14インチサイズなのでキーボードは余裕のキー配置&キーピッチ
キーボードはアイソレーションタイプでキーピッチ19mm、キーストローク1.5mmとやや浅めだが入力時にキーボードがたわむことも無く、打鍵感はそこそこ。EliteBookなどで伝統のポイントスティックも「G」「H」「B」キーの間に備える。タッチパッド上下には左右クリックボタンがあり、キーボード入力時でもマウスクリックがしやすい。タッチパッドはHP製品ではおなじみの左上をダブルタップするとオフになる。唯一残念なのはキーボードバックライトが非搭載なこと。
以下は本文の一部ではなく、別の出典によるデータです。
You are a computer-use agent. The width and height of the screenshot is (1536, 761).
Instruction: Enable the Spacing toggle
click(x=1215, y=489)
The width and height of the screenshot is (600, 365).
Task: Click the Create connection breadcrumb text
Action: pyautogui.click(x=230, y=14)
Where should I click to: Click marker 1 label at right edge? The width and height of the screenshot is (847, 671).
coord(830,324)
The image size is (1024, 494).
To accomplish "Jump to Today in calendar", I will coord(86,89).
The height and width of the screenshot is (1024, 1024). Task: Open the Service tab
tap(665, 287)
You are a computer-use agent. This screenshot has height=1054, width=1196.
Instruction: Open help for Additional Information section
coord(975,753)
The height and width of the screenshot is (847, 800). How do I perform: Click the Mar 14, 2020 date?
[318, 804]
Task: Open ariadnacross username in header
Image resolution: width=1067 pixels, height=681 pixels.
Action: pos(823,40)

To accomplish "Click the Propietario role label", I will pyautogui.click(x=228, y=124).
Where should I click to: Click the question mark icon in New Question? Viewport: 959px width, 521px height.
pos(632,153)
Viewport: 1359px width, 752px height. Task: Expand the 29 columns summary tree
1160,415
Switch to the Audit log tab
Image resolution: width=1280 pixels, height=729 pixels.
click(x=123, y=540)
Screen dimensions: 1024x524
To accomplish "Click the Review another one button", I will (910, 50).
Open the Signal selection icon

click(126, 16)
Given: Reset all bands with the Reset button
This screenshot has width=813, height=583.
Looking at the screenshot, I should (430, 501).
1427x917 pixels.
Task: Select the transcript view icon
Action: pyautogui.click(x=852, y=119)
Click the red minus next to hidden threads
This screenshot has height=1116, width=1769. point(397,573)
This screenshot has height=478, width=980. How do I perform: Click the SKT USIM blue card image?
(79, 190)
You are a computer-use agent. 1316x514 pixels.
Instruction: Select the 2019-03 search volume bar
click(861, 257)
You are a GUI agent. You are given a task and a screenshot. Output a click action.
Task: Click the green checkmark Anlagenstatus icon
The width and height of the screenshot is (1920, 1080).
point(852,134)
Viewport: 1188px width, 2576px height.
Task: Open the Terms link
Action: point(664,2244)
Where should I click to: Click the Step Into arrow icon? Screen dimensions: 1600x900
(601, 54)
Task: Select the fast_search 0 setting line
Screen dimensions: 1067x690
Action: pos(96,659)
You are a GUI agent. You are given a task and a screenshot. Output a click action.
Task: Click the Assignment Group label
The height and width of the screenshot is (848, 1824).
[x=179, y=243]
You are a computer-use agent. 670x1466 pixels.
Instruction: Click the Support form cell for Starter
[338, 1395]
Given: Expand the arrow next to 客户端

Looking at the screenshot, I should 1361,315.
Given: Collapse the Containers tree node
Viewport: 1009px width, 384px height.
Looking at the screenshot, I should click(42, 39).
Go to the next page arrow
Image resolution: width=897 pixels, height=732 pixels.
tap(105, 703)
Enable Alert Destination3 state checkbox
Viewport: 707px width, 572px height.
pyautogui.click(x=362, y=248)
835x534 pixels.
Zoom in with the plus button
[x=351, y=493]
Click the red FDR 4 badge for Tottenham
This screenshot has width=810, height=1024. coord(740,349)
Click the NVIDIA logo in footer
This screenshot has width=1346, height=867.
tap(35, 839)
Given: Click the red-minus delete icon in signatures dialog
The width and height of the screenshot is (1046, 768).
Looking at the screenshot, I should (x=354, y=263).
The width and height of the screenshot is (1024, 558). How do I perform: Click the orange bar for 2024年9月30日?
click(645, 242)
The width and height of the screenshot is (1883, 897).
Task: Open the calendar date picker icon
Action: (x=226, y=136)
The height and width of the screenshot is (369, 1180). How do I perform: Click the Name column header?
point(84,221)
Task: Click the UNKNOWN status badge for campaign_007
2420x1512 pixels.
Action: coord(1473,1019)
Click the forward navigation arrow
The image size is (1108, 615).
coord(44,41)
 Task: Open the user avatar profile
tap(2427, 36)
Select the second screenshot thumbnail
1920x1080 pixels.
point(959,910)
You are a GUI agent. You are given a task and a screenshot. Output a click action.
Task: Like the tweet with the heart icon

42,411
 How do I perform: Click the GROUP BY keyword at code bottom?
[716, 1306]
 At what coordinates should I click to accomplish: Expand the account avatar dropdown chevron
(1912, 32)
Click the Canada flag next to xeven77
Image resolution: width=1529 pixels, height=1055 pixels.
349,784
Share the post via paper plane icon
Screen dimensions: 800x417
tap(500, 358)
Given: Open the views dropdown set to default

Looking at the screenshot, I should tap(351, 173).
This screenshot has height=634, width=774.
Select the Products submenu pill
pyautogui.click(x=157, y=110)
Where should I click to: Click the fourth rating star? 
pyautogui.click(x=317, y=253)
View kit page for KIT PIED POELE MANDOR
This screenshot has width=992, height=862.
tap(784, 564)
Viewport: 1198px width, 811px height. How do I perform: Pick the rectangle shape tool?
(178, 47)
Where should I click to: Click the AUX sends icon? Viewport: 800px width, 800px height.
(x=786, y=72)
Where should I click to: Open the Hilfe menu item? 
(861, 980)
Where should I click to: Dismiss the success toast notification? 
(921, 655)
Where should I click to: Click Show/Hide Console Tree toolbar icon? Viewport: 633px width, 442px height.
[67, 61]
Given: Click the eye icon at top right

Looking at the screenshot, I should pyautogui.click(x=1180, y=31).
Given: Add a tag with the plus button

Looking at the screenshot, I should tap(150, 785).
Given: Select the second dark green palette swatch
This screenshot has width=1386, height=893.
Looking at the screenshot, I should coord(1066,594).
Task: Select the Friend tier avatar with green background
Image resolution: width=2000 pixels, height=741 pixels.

後継モデルのはZBook 14 G2ではバックライトキーボードになっているが、たぶん換装しても機能しないだろう。
兄弟機種のEliteBook 840 G1とは液晶パネルも差別化
液晶パネルはEliteBook 840 G1が解像度1600×900ドットの視野角の狭いTN方式を採用するのに対して、ZBook 14は1920×1080ドットのフルHDの解像度でIPS方式のパネルを採用し、視野角、明るさ、コントラストともEliteBook 840 G1を上回る。ZBook 14は本体価格がEliteBook 840 G1の2倍近い価格なので、高速なCPUやOPEN GLでの3D処理に特化したGPUを搭載したり、高解像で発色の良い液晶パネル、天板等に高剛性素材を使うなどの差別化が図られいる。
14インチのUltraBookにワークステーション性能を詰め込むというコンセプトは、本体サイズがそこそこ小さく軽い割に拡張性も高く、Core i7やAMD FirePro搭載もあって現在でもそこそこ使える。
ZBookシリーズは標準で3年保証だが、今回落札したものは今年の4月に保証が切れていた。HPの法人モデルは保証期間内なら延長保証が追加できるので3年の保証期限切れはちょっと残念……もっとも価格が高く、製品の位置づけ的に法人用途が中心のZBookだと、保証期間内の中古やリースアップ品が出る可能性は低く、個人ユーザー所有の中古品でないと店頭やオークションではなかなか見かけないと思うので、そこは仕方のないところ。